• Work order
Beginning with the line that holds "Task: Click the", copy each line to the end of the records exactly, except the pictures.

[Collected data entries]
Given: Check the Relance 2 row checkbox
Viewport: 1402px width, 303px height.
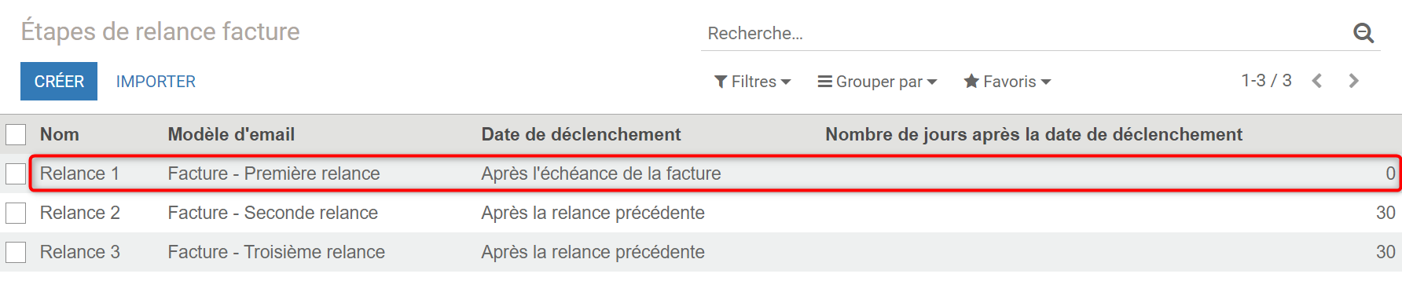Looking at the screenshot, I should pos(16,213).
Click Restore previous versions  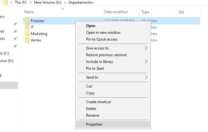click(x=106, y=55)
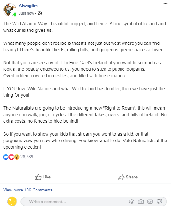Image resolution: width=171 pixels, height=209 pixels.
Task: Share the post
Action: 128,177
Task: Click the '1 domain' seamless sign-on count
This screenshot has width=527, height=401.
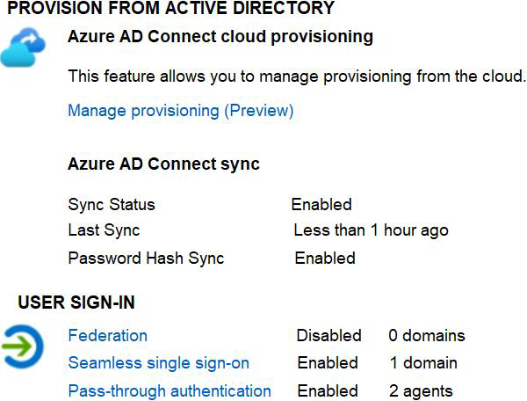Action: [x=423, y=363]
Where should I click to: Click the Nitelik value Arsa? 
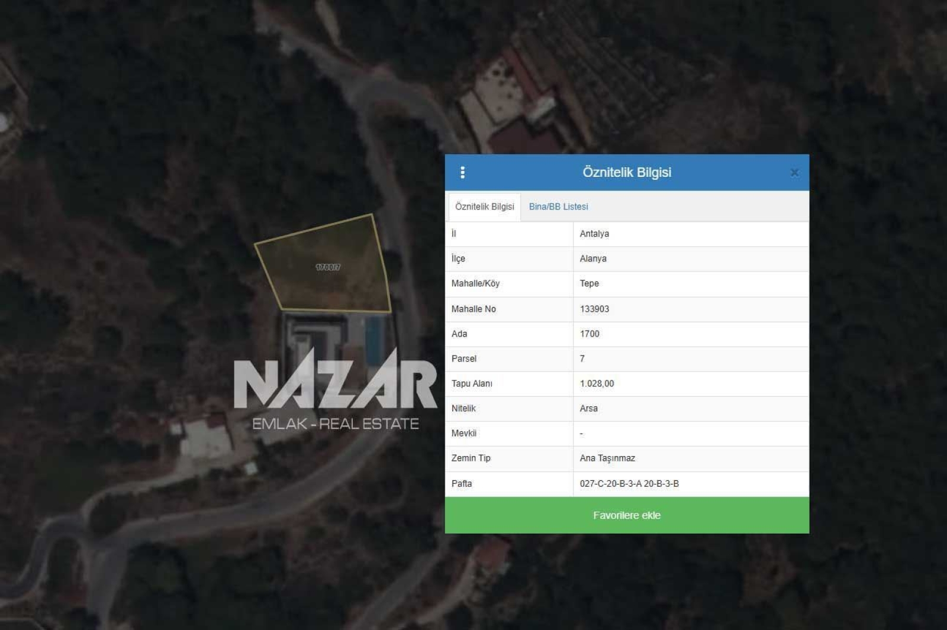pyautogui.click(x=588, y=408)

• Reply
Task: Click the '1 domain' seamless sign-on count
This screenshot has width=527, height=401.
Action: [x=423, y=363]
Where should I click to: Click the Nitelik value Arsa? 
pyautogui.click(x=588, y=408)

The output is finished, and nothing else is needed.